- **YOUR TASK**: In the material below, transcribe every line from the first through the line holding "Task: Select the", exactly, and stop after that line.

----

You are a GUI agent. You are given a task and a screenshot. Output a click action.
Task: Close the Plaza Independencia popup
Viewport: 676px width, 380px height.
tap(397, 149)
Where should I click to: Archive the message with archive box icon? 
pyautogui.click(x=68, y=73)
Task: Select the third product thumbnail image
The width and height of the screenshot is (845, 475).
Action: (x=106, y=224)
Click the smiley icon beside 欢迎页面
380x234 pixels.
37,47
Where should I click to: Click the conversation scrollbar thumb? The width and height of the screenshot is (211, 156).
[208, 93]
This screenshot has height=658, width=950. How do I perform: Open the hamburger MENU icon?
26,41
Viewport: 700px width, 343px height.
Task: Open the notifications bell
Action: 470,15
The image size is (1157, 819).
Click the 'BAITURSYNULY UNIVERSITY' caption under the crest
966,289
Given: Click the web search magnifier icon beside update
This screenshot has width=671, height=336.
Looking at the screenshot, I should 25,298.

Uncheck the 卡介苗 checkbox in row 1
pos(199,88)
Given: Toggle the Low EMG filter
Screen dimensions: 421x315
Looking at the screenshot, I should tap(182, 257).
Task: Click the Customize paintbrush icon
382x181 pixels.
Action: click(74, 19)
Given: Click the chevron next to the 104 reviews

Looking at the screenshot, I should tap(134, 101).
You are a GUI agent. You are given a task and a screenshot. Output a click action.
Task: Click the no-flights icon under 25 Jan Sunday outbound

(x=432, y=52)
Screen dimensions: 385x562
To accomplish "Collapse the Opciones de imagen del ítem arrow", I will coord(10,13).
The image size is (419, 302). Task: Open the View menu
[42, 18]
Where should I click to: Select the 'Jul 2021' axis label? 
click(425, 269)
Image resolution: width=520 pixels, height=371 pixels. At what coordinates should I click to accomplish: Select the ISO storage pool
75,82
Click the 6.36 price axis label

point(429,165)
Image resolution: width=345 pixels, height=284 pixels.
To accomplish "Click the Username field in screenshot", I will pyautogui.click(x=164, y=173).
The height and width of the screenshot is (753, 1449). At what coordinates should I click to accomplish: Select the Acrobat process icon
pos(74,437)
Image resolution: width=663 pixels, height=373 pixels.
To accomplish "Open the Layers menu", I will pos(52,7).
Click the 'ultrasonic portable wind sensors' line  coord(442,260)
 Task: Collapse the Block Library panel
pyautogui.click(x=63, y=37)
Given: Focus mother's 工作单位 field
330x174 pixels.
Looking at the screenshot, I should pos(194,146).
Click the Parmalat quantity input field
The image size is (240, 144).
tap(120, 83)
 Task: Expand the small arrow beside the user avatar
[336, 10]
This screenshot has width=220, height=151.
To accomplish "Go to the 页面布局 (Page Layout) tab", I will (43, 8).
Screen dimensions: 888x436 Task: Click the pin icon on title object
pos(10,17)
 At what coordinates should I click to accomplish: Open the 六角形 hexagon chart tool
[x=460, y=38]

----

- **SOLUTION FOR THIS EXERCISE**:
You are a GUI agent. You are given a task and a screenshot. Output a click action.
Task: Close the Plaza Independencia popup
Viewport: 676px width, 380px height.
tap(397, 149)
Where should I click to: Archive the message with archive box icon? 
pyautogui.click(x=68, y=73)
Task: Select the third product thumbnail image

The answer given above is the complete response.